### WHAT IS REQUIRED
Could you write out the listing below again, switching each "Image resolution" to "Screen resolution" and leaving everything else unchanged?

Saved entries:
*** Begin section ***

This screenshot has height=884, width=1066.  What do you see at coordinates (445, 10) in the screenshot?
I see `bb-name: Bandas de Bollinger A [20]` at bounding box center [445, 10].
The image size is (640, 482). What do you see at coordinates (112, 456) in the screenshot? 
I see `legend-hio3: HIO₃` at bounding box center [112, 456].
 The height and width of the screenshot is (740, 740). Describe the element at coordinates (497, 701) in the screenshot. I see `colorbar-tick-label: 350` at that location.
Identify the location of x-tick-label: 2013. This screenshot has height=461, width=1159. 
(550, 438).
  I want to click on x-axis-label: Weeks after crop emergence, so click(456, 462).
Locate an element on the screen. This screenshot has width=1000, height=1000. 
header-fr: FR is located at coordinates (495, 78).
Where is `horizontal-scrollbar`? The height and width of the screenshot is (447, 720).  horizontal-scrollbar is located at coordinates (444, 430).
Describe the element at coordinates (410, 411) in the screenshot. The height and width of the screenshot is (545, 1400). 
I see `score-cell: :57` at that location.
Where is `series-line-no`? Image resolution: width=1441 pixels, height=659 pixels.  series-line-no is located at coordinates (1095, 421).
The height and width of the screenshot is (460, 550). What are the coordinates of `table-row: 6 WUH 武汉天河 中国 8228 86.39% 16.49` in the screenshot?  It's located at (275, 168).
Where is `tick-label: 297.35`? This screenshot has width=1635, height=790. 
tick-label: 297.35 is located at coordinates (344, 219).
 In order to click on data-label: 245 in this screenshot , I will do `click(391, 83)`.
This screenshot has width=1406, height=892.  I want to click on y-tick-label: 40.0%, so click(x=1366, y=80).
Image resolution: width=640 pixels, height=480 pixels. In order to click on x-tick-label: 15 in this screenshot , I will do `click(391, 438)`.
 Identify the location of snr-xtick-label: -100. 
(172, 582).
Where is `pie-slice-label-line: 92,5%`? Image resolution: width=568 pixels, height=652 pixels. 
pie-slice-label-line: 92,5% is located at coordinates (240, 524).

*** End section ***

### EXERCISE SOLUTION
This screenshot has height=884, width=1066.  What do you see at coordinates (445, 10) in the screenshot?
I see `bb-name: Bandas de Bollinger A [20]` at bounding box center [445, 10].
The image size is (640, 482). What do you see at coordinates (112, 456) in the screenshot? 
I see `legend-hio3: HIO₃` at bounding box center [112, 456].
 The height and width of the screenshot is (740, 740). Describe the element at coordinates (497, 701) in the screenshot. I see `colorbar-tick-label: 350` at that location.
Identify the location of x-tick-label: 2013. This screenshot has height=461, width=1159. 
(550, 438).
  I want to click on x-axis-label: Weeks after crop emergence, so click(456, 462).
Locate an element on the screen. This screenshot has width=1000, height=1000. 
header-fr: FR is located at coordinates (495, 78).
Where is `horizontal-scrollbar`? The height and width of the screenshot is (447, 720).  horizontal-scrollbar is located at coordinates (444, 430).
Describe the element at coordinates (410, 411) in the screenshot. The height and width of the screenshot is (545, 1400). 
I see `score-cell: :57` at that location.
Where is `series-line-no`? Screen resolution: width=1441 pixels, height=659 pixels.  series-line-no is located at coordinates (1095, 421).
The height and width of the screenshot is (460, 550). What are the coordinates of `table-row: 6 WUH 武汉天河 中国 8228 86.39% 16.49` in the screenshot?  It's located at (275, 168).
Where is `tick-label: 297.35`? This screenshot has width=1635, height=790. 
tick-label: 297.35 is located at coordinates (344, 219).
 In order to click on data-label: 245 in this screenshot , I will do `click(391, 83)`.
This screenshot has width=1406, height=892.  I want to click on y-tick-label: 40.0%, so click(x=1366, y=80).
Screen resolution: width=640 pixels, height=480 pixels. In order to click on x-tick-label: 15 in this screenshot , I will do `click(391, 438)`.
 Identify the location of snr-xtick-label: -100. 
(172, 582).
Where is `pie-slice-label-line: 92,5%`? Screen resolution: width=568 pixels, height=652 pixels. 
pie-slice-label-line: 92,5% is located at coordinates (240, 524).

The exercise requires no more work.